**STATED EXERCISE**
Please change "connector list" to "driver list" in the listing below, starting at the line that has "The image size is (421, 250)." and continuing through the end of the listing, and leave the pictures out. Give back only those lines, with everything else unchanged.

>> BEGIN EXERCISE DATA

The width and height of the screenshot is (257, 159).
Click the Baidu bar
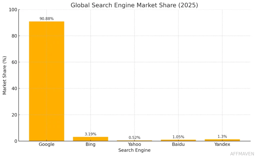[178, 140]
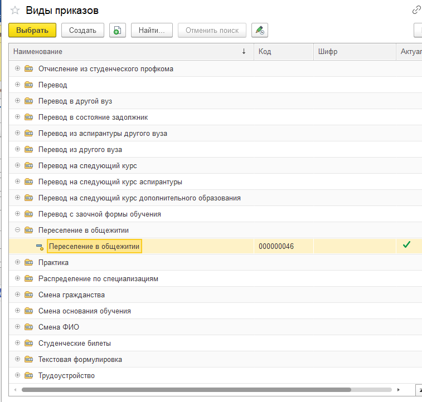Click the green Актуальность checkmark in the selected row

coord(406,244)
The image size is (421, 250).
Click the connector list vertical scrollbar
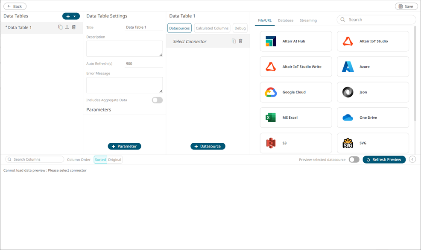point(415,68)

>> END EXERCISE DATA

**EXERCISE SOLUTION**
The image size is (421, 250).
Click the driver list vertical scrollbar
point(415,68)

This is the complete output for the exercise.